TASK ITEM:
Return each line of the listing that follows in which the string "from" can be found.

INPUT FOR THIS TASK:
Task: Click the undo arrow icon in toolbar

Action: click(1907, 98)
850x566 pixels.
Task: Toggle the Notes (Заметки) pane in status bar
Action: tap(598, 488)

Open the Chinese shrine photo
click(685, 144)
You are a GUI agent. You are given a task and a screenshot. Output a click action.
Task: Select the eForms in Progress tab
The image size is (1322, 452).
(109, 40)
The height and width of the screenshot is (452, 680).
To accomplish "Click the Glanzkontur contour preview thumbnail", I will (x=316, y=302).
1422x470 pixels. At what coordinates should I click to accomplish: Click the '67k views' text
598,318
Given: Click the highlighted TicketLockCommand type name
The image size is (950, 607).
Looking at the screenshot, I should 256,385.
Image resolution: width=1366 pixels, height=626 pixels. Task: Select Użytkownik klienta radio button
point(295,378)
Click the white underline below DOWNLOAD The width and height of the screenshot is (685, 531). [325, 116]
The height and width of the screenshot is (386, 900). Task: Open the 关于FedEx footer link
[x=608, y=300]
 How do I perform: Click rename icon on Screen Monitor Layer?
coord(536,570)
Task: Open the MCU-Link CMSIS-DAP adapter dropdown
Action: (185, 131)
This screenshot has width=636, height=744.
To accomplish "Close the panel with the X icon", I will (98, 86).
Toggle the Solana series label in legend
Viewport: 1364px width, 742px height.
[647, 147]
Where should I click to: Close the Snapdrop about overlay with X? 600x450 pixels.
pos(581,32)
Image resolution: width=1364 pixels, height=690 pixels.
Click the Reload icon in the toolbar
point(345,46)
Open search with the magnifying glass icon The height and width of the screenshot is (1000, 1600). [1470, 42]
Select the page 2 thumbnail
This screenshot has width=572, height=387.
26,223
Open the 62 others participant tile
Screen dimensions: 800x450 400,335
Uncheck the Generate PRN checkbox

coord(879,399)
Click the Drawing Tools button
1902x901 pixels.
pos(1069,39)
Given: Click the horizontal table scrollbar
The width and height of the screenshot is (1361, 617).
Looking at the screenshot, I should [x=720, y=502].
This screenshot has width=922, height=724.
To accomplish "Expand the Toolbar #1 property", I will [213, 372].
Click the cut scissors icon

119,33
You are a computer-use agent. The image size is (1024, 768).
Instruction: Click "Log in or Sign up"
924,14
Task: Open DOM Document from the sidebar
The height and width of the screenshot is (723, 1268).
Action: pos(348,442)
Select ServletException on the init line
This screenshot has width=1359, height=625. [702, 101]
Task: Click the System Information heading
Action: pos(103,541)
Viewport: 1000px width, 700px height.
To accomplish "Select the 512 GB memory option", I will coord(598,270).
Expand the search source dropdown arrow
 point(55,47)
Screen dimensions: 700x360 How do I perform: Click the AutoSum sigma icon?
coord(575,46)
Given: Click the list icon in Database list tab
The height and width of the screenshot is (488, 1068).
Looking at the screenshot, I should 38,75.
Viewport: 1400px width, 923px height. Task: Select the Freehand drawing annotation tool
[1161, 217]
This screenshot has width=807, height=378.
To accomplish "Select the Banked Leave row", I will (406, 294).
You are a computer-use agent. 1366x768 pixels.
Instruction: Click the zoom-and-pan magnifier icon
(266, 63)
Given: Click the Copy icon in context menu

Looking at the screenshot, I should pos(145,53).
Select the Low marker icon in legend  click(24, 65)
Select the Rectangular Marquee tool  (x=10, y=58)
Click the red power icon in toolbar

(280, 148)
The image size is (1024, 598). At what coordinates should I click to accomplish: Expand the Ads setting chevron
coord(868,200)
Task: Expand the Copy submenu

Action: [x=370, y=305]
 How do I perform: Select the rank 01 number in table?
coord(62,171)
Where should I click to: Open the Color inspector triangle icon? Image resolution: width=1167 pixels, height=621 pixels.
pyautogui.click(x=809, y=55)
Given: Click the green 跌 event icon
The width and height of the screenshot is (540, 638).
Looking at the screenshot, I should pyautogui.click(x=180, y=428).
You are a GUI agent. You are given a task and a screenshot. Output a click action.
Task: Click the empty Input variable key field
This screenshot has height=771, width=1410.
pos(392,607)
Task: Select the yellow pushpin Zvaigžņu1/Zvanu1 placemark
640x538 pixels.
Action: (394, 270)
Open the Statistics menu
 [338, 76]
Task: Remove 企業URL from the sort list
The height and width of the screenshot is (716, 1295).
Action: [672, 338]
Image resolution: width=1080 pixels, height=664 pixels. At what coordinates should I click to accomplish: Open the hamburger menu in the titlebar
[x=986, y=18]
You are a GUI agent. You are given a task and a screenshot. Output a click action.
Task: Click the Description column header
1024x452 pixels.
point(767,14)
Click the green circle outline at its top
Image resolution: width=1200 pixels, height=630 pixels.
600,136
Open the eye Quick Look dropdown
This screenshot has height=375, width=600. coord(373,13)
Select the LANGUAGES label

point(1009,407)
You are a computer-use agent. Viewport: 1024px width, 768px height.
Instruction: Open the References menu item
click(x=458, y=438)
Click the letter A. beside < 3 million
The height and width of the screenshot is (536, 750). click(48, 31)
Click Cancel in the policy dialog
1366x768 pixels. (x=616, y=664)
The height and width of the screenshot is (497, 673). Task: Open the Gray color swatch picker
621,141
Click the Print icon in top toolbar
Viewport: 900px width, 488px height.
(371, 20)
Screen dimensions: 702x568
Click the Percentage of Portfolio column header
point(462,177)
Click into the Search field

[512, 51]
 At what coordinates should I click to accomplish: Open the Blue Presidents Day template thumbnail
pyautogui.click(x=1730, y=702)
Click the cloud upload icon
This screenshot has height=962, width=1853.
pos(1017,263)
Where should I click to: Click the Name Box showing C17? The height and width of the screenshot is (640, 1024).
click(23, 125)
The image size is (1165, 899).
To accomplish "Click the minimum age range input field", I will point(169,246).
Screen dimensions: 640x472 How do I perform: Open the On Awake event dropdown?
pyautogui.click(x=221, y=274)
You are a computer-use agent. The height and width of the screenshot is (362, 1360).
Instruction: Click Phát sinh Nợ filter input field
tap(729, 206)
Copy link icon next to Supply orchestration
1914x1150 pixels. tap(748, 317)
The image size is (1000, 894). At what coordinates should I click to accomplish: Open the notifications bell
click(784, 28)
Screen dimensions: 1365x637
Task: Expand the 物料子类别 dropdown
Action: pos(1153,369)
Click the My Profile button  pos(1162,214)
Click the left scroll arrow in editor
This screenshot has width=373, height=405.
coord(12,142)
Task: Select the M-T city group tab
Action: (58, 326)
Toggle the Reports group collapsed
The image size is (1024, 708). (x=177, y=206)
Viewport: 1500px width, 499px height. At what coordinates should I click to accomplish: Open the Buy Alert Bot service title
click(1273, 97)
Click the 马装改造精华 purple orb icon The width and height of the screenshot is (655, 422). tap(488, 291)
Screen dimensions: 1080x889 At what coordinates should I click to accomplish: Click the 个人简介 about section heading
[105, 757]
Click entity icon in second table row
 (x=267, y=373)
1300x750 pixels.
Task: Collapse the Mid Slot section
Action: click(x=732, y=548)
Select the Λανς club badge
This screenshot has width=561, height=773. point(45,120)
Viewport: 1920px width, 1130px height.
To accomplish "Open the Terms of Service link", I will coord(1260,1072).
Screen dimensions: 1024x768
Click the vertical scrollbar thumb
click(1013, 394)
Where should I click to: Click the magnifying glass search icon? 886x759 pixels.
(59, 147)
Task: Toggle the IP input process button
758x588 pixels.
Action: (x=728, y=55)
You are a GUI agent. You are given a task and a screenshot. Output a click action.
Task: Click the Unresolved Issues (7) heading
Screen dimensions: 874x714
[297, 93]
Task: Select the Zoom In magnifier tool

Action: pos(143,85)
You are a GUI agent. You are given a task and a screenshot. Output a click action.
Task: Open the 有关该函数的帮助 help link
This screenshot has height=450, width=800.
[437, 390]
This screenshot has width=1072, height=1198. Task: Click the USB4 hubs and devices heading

RESULT OF THE EXERCISE:
Task: Open DOM Document from the sidebar
Task: Remove 企業URL from the sort list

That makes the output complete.